16:00:31 <GeKo> #startmeeting network-health 08/09/2021
16:00:31 <MeetBot> Meeting started Mon Aug  9 16:00:31 2021 UTC.  The chair is GeKo. Information about MeetBot at http://wiki.debian.org/MeetBot.
16:00:31 <MeetBot> Useful Commands: #action #agreed #help #info #idea #link #topic.
16:00:35 <GeKo> okay
16:00:40 <hiro> o/
16:00:46 <GeKo> let's do some network-health sync again!
16:00:48 <GeKo> hiro: hi!
16:00:54 <irl[m]> hi
16:01:00 <hiro> hello
16:01:03 <GeKo> we still have http://kfahv6wfkbezjyg4r6mlhpmieydbebr5vkok5r34ya464gqz6c44bnyd.onion/p/tor-nethealthteam-2021.1-keep
16:01:26 <GeKo> please add your updates in case you have any and did not do so yet
16:02:04 <GeKo> mark the items you want to talk about in bold
16:02:22 <GeKo> or we can add separate discussion items if needed
16:02:48 <GeKo> gaba: ggus: feel free to join in case you are around
16:04:45 <ggus> hi
16:05:00 <GeKo> i guess while other folks enter there items i can start a bit
16:05:05 <GeKo> ggus: o/
16:05:14 <GeKo> i've been on vacation for the past weeks
16:05:29 <GeKo> so this week i'll try to catch up on All The Things
16:05:50 <irl[m]> my notes are a bit rough because i completely forgot these were even a thing, i'll add it back to my calendar for next week
16:06:08 <GeKo> we'll see how much time this permits for "regular" work :)
16:06:11 <irl[m]> i think there is still an issue to discuss on the bridgestrap metrics
16:06:32 <GeKo> do we need some anti-censorship folks for that part, too?
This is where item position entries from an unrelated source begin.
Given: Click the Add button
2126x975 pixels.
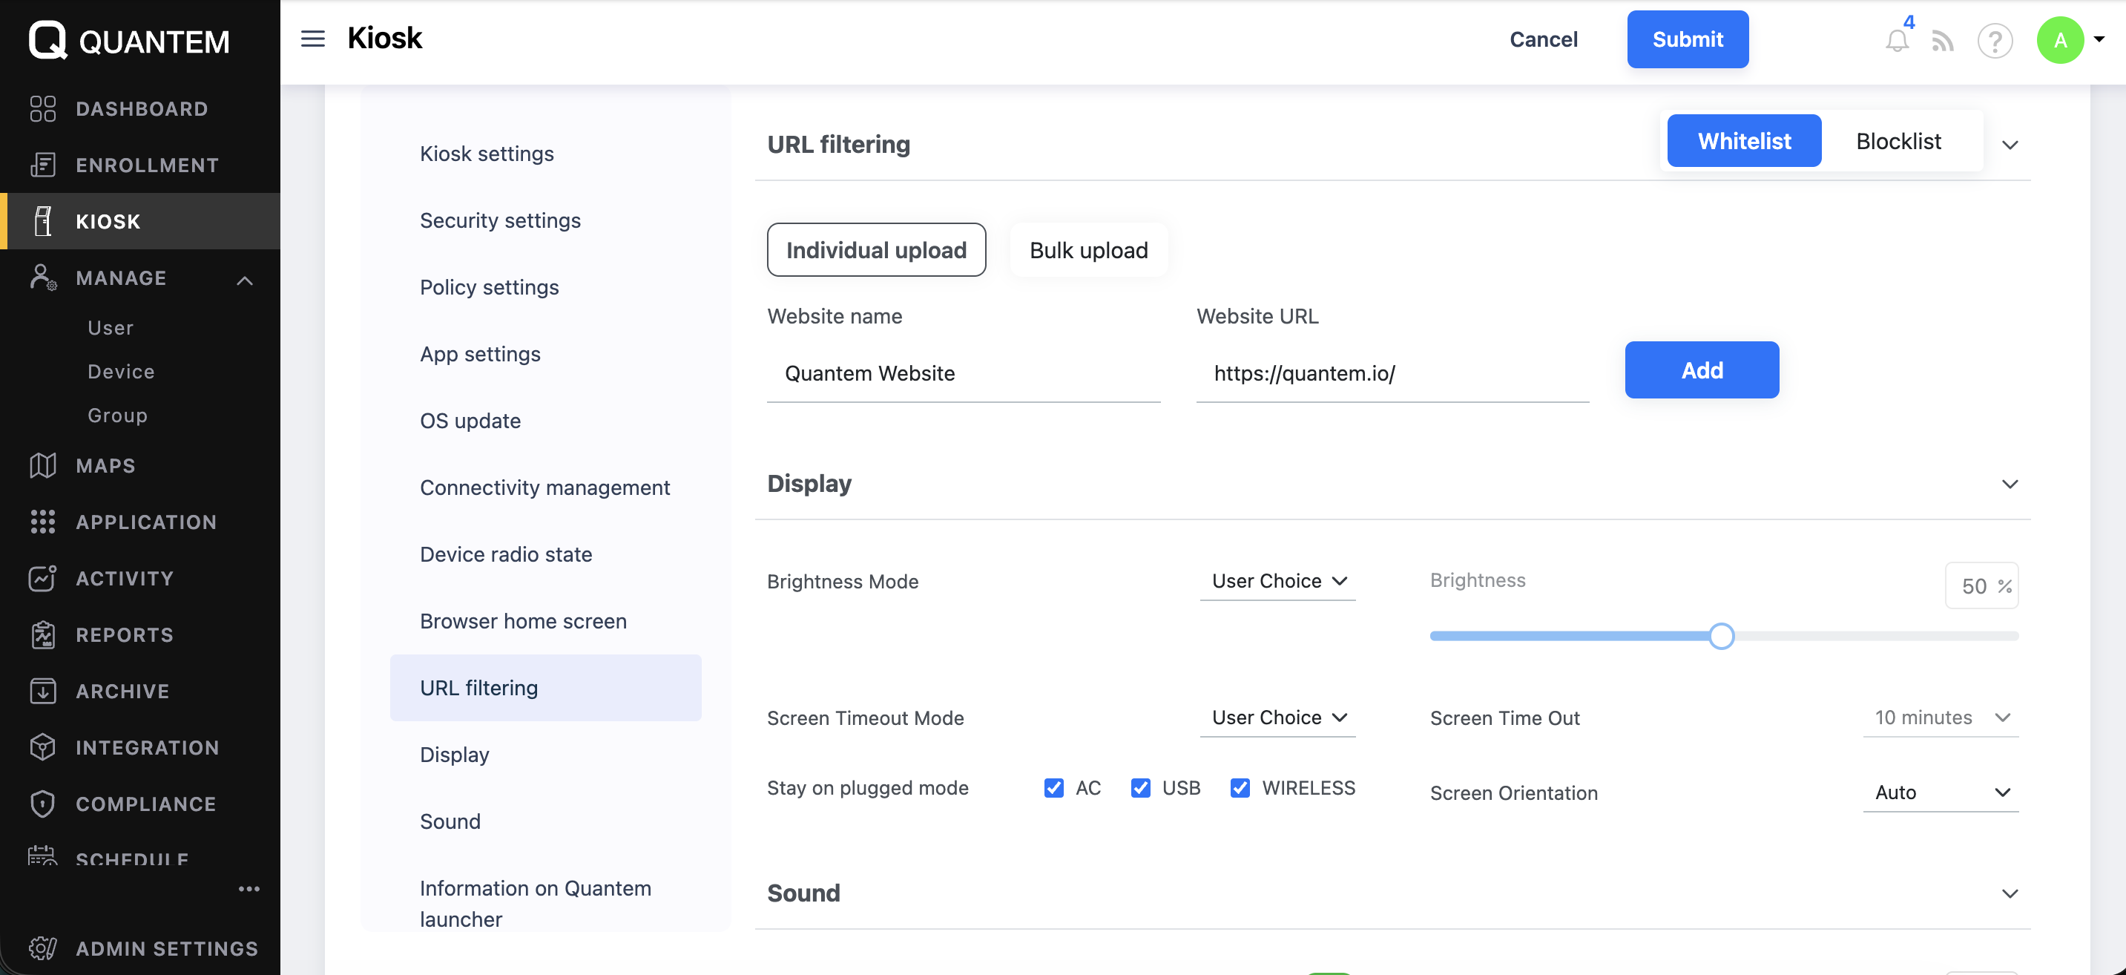Looking at the screenshot, I should point(1701,370).
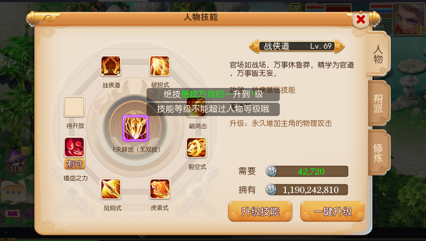Open the 修炼 tab
The width and height of the screenshot is (426, 241).
[378, 153]
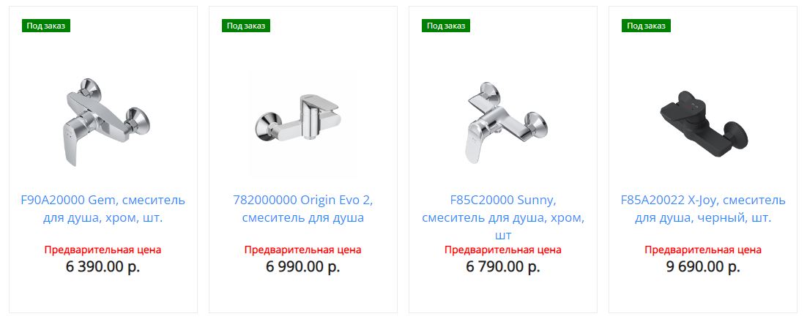Click the 6 990.00 р. price
The height and width of the screenshot is (322, 807).
pyautogui.click(x=302, y=267)
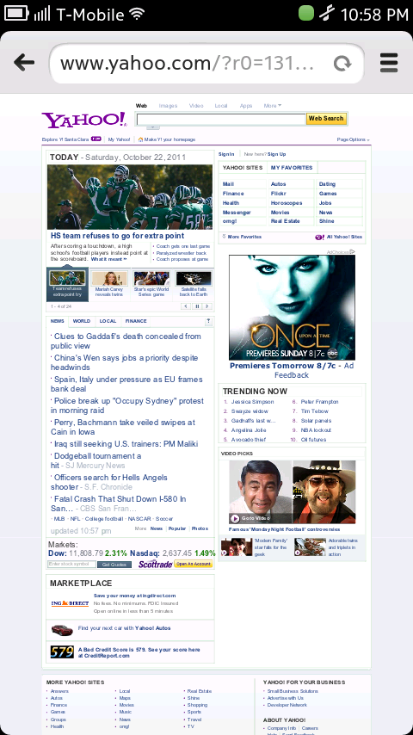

16:06:39 <irl[m]> bridgestrap exports metrics in the correct format but when you look at them they are often a bit meaningless
16:07:00 <irl[m]> i think the issue is that the correct anti-censorship people are away
16:07:09 <GeKo> hah, i see
16:07:17 <irl[m]> so i've got the collector implementation but i don't really want to deploy it to just have it archiving nonsense
16:07:38 <irl[m]> but, my contract will end on aug 31st, so there's a hard time limit on finishing this
16:08:22 <irl[m]> i also don't want this to hold up adding overload metrics to onionoo, but having both this and overload metrics in onionoo would make a really cool story for a blog post
16:08:45 <GeKo> irl[m]: what help do you need for the bridgestrap issue?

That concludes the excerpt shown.